India, the world's cheapest space explorer, is competing with the likes of the US, China, Russia and billionaires such as Jeff Bezos and Elon Musk in exploring space

Space
Space trips present a demanding environment for anyone who isn’t a fighter pilot
Anurag Kotoky | Bloomberg
Last Updated : Aug 28 2018 | 4:27 PM IST
India plans to spend $1.4 billion to send a crew of three to space by 2022, spurred by Prime Minister Narendra Modi’s goal that will help the country break into an elite club.

A module with three astronauts will be launched from Sriharikota, a tiny barrier island in southeastern India, taking the passengers on a seven-day voyage around the Earth, according to the government. The capsule will then land in the Arabian sea, near the western coastal state of Gujarat.
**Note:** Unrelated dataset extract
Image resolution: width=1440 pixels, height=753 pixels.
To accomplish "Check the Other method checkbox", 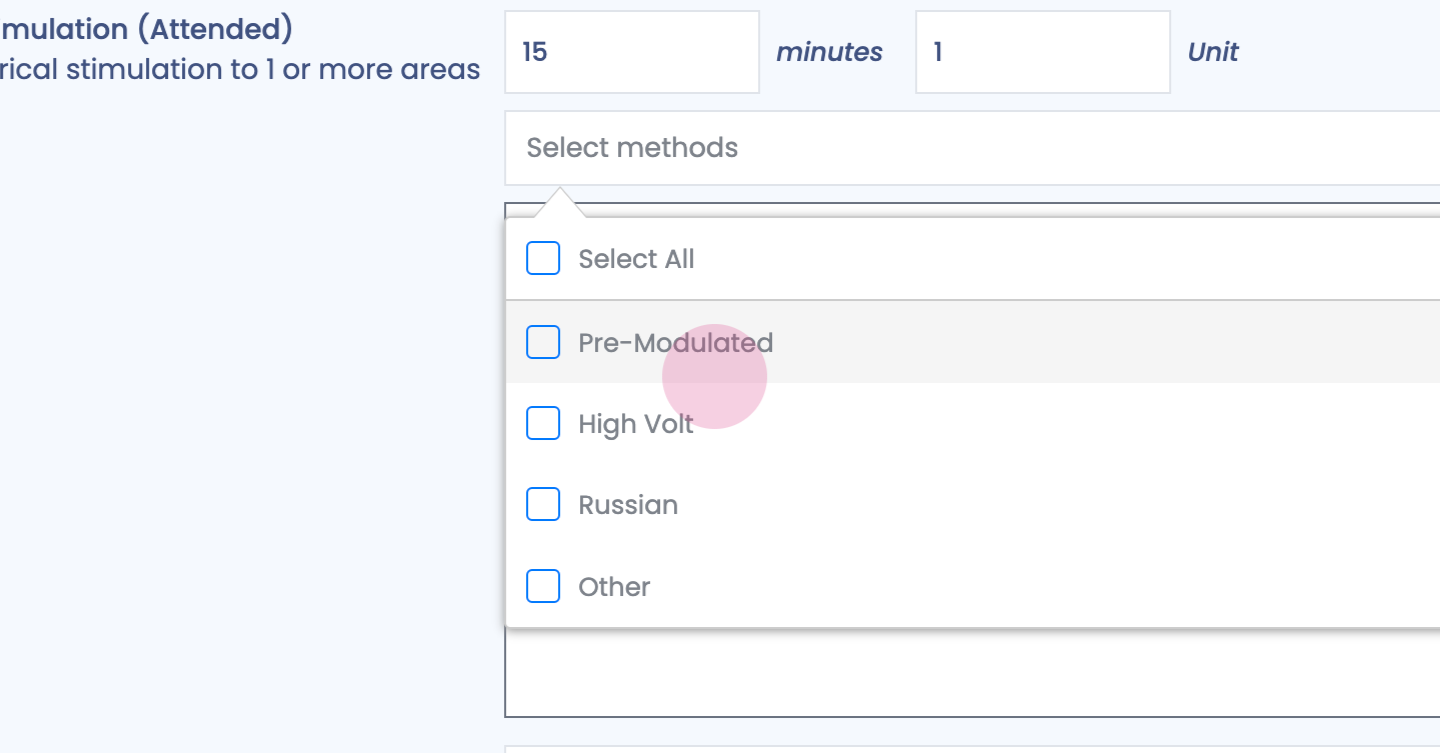I will pos(543,586).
India, the world’s cheapest space explorer, is competing with the likes of the US, China, Russia and billionaires such as Jeff Bezos and Elon Musk in exploring space. The Indian Space Research Organisation, the nation’s equivalent of the National Aeronautics and Space Administration, plans to land near the Moon’s south pole early next year -- an area where no nation has gone before -- and explore the potential for mining helium-3, a source of waste-free nuclear energy that could be worth trillions of dollars.



Modi’s call, made in his Independence Day speech this month, to send an Indian into space in a vehicle made and launched from the country is akin to former US President John F. Kennedy’s announcement in 1961 that pushed NASA to send a man to the moon.


The plan, which will put the South Asian nation on track to become the fourth to send humans to space, will create as many as 15,000 jobs and will be preceded by two unnamed test flights, K. Sivan, ISRO’s chairman, told reporters in New Delhi on Tuesday. Prototypes of space suits, a crew-escape system and life-support system are already in place, he said.

India has specialized in low-cost space launches since the early 1960s, when rocket sections were transported by bicycle and assembled by hand inside St. Mary Magdalene Church in Thumba, a fishing village near the tip of the Indian peninsula. It has since conducted missions to Mars and the moon, where an unmanned mission showed the likelihood of water formation.